• La Vasconie, une "république démocratique" au Haut Moyen Âge

    La Vasconie, une "république démocratique" au Haut Moyen Âge

    De récentes études historiques menées notamment par l'historien Mikel Pozo Flores, ont montré que l'émergence historique du Pays Basque au Haut Moyen Âge (duché de Vasconie, puis Royaume de Navarre) pourrait bien avoir été le résultat d'une de ces révolutions sociales de la fin de l'Empire romain que nous avons déjà évoquées dans un précédent article ; mais qui dans les conditions spécifiques de l'endroit aurait ici été menée à son terme, aboutissant à une véritable "république démocratique" médiévale (comme il a pu en exister d'autres par ailleurs, qui trouveront leur place dans la société féodale par des "contrats" avec les princes environnants, on pense notamment à Andorre, aux Escartons des Alpes briançonnaises et à tout ce qui sera qualifié d'"alleux", mais pas dans de telles dimensions) :

    https://lehoinabarra.blogspot.com/2023/10/como-surgieron-los-buruzagis-o.html

    "Aux VIe et VIIe siècles, ne régnaient en Vasconie ni les descendants des dirigeants germaniques (Goths, Suèves ou Francs), ni les héritiers des derniers possesseurs romains, mais les successeurs de chefs (les fameux buruzagis) dont le noyau était les rusticani / bagaudes" ; issus du "peuple des saltus, habitants de la zone forestière et montagneuse de la Vasconie, en dehors des latifundia romaines"...

    En pratique, il se serait agi plus précisément de sortes de miliciens autochtones chargés de sécuriser "la route qui, venant de Bordeaux, se dirigeait vers Astorga.

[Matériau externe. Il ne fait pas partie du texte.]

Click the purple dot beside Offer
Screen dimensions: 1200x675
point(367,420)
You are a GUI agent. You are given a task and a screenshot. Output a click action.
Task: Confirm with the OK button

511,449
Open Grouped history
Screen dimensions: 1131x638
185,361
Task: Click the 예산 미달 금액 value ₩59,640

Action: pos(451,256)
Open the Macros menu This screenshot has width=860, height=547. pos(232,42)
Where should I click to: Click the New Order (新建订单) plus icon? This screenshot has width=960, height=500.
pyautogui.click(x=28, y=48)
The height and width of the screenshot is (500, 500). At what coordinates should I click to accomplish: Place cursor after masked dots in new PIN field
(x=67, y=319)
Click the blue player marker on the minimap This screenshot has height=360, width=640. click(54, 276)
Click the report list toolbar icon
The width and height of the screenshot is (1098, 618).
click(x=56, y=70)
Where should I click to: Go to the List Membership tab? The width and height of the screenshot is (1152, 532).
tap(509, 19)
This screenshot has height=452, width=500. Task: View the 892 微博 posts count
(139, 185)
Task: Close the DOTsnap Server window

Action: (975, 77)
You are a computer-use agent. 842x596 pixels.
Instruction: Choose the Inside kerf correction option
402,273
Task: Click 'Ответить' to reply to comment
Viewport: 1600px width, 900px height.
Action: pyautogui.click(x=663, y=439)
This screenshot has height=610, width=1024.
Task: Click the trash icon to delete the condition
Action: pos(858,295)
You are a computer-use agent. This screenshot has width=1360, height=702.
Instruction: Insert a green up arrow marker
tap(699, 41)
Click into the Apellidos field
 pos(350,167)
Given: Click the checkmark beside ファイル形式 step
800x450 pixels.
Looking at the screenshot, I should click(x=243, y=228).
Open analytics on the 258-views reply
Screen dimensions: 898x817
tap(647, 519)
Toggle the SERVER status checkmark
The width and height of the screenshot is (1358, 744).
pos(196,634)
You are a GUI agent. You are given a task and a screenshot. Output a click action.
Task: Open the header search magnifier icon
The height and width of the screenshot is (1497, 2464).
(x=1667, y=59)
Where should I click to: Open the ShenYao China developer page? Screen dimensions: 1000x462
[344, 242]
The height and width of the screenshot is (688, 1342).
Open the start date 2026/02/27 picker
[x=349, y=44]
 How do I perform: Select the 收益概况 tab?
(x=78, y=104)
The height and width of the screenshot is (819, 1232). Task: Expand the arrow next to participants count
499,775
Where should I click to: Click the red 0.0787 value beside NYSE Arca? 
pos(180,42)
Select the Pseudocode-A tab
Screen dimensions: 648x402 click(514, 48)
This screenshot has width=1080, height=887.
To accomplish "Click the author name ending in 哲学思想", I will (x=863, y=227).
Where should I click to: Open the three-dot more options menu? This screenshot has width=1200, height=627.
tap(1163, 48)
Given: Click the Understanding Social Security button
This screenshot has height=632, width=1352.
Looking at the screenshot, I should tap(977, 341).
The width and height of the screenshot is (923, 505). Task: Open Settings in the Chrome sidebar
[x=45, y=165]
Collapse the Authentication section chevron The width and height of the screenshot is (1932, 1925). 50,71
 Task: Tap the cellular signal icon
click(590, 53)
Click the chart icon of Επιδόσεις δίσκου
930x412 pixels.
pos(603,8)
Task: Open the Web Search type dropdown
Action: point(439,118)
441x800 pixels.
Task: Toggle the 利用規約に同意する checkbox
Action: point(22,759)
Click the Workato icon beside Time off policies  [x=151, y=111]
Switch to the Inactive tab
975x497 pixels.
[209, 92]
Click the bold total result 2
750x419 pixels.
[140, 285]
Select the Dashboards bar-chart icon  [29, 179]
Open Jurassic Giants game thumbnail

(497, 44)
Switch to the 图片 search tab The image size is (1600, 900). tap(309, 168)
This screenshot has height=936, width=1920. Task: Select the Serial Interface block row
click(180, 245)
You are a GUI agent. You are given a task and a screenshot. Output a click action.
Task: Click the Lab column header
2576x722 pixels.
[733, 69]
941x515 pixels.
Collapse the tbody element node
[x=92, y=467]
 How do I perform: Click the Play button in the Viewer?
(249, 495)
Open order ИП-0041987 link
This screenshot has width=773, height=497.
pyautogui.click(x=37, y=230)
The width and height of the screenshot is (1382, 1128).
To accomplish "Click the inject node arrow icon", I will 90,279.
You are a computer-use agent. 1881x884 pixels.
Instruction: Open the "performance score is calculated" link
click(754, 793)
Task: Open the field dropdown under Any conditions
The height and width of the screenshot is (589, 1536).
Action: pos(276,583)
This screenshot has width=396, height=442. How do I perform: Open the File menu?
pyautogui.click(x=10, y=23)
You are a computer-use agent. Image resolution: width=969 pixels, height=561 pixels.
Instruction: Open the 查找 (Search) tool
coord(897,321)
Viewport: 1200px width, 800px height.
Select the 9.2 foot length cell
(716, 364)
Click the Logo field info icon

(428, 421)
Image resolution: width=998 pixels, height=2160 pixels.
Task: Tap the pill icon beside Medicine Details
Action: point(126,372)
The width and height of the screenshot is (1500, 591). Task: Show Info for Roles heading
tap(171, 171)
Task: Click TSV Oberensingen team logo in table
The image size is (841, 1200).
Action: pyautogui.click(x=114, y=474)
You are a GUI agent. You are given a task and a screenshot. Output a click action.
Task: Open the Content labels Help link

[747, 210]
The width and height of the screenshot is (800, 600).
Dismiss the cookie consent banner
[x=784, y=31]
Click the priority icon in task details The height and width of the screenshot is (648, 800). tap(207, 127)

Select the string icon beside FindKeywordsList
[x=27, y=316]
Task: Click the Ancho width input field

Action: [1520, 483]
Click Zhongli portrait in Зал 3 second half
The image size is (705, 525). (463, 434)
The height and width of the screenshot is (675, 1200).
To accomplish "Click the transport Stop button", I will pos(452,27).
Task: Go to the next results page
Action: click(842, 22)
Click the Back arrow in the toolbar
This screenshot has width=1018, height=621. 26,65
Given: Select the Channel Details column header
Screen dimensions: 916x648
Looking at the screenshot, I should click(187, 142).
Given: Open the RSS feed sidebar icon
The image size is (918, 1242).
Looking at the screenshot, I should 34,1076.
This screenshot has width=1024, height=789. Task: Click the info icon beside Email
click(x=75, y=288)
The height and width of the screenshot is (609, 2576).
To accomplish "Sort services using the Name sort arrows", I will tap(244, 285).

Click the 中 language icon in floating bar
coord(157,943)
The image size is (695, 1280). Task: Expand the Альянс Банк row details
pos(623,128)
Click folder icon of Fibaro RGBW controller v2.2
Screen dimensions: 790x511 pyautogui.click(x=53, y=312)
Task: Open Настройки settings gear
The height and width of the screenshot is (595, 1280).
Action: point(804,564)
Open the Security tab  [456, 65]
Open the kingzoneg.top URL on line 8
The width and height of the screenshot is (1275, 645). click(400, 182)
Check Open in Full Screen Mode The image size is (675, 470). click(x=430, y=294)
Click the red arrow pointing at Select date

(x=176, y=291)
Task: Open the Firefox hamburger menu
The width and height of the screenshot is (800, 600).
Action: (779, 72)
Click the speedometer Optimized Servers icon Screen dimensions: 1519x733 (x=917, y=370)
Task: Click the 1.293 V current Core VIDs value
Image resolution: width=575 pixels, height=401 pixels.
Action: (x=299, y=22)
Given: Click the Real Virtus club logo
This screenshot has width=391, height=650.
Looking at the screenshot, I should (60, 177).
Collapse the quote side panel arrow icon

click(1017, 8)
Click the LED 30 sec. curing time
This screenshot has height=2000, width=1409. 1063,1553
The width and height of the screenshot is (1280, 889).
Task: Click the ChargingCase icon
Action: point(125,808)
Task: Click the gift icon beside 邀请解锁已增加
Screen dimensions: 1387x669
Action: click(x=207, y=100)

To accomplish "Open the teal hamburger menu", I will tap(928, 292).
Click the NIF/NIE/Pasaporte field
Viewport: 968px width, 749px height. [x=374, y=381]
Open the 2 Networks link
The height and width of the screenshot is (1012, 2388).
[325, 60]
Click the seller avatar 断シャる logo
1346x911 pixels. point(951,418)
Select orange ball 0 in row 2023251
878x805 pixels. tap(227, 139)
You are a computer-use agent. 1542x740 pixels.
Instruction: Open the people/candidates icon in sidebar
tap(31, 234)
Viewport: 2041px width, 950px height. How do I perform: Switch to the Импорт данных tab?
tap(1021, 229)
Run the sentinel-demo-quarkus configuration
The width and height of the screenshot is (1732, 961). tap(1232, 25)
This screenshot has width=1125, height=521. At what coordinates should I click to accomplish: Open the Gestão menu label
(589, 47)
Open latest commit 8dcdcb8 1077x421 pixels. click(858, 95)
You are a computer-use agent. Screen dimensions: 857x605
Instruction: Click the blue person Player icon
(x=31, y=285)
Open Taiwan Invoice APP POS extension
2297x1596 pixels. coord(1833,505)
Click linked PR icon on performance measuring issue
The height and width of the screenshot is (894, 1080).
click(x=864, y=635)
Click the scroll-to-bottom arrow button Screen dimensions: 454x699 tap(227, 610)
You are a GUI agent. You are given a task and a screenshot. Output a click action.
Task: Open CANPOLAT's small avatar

Cette route traversait la région de manière parcours d'environ 150 kilomètres si l'on prend comme référence la hauteur d'Ibañeta à l'est et les Conchas de Arganzón qui ferment la Llanada Alavesa à l'ouest".

    "Autour de cette route s'organisaient les principales structures de l'État impérial, articulées en huit grandes propriétés et les deux villes de Pampelune (Iruñea) et Veleia (Iruña de Oka en Alava, près de Vitoria-Gasteiz), les principaux centres du territoire. Les familles des propriétaires et des dirigeants dont les villae se trouvaient également à proximité avaient probablement leur résidence dans ces dernières".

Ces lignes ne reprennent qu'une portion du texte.